Results: With a median follow up of 62 months, time to progression and overall survival were 81% and 84%, respectively, and time to progression was 87%, 92% and 54% for low/low-intermediate, high-intermediate and high International Prognostic Index risk groups, respectively, at 5-years and beyond. The time to progression and event-free survival of germinal center B-cell lymphoma were 100% and 94%, respectively, and non-germinal center B-cell GCB diffuse large B-cell lymphoma were 67% and 58%, respectively, at 62 months (germinal center vs. non-germinal center B cell P=0.008). DA-EPOCH-R was tolerated without significant grade 4 non-hematologic toxicities.

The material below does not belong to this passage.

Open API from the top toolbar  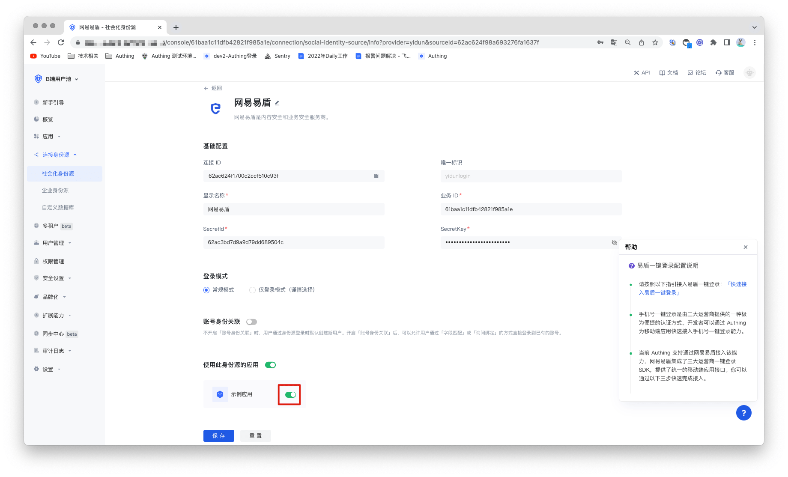[642, 73]
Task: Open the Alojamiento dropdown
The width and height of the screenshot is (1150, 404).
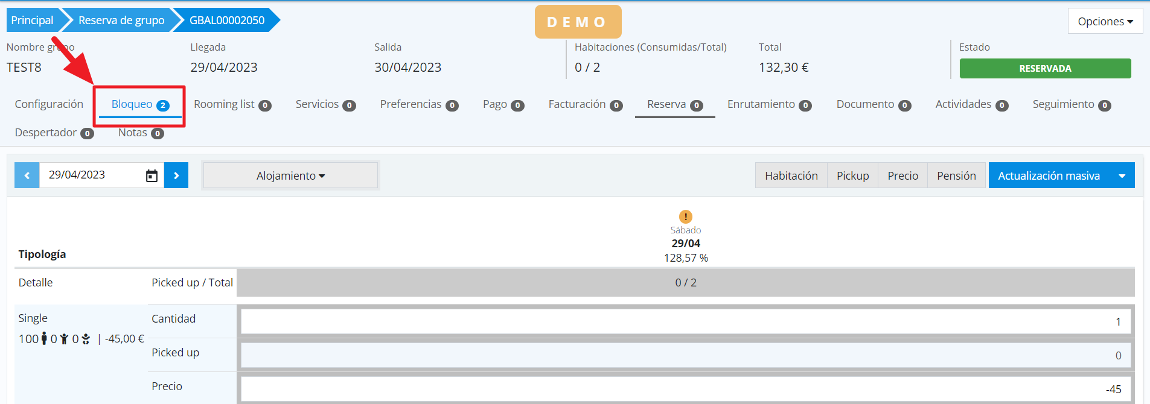Action: point(290,175)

Conclusions: These results provide the first confirmation by a multi-institutional group that DA-EPOCH-R provides high durable remissions in diffuse large B-cell lymphoma and is effective in both germinal center and non-germinal center B-cell subtypes. The trial was registered at ClinicalTrials.Gov (NCT00032019).

Figure 1.

Kaplan-Meier plots of survival outcomes of all patients. Outcomes are reported at 5 years (95% Confidence Interval (CI)) and CI range is shown on the curves. (A) PFS 81% (69, 88). (B) EFS 75% (63, 84). (C) OS 84% (73, 91). (D) PFS for IPI risk groups: low/low-intermediate (------------------------) 87% (72, 94), high-intermediate (- - - - - - - - ) 92% (57, 99) and high risk (--- . . --- . . --- ) 54% (25, 76) (P=0.0085). (E) EFS for IPI risk groups: low/low-intermediate 85% (69, 93), high-intermediate 85% (51, 96) and high risk 43% (18, 66) (P<0.0013). (F) OS for IPI risk groups: low/low-intermediate 95% (80, 99), high-intermediate 92% (57, 99) and high risk 43% (18, 66) (P<0.0001).

Figure 2.

Kaplan-Meier plots of survival outcomes patients with biomarkers. (A) PFS of GCB (-------------------------------) and non-GCB ( - - - - - - - - ) DLBCL (P=0.008). (B) EFS of GCB and non-GCB DLBCL (P=0.008). (C) OS of GCB and non-GCB DLBCL (P=0.04). (D) PFS of Ki67 < 60% (---------------------------) and Ki67 ≥ 60% ( - - - - - - - - - ) in non-GCB DLBCL (P=0.03). (E) EFS of Ki67 < 60% and Ki67 ≥ 60% in non-GCB DLBCL (P=0.04). (F) OS of Ki67 < 60% and Ki67 ≥ 60% in non-GCB DLBCL (P=0.05).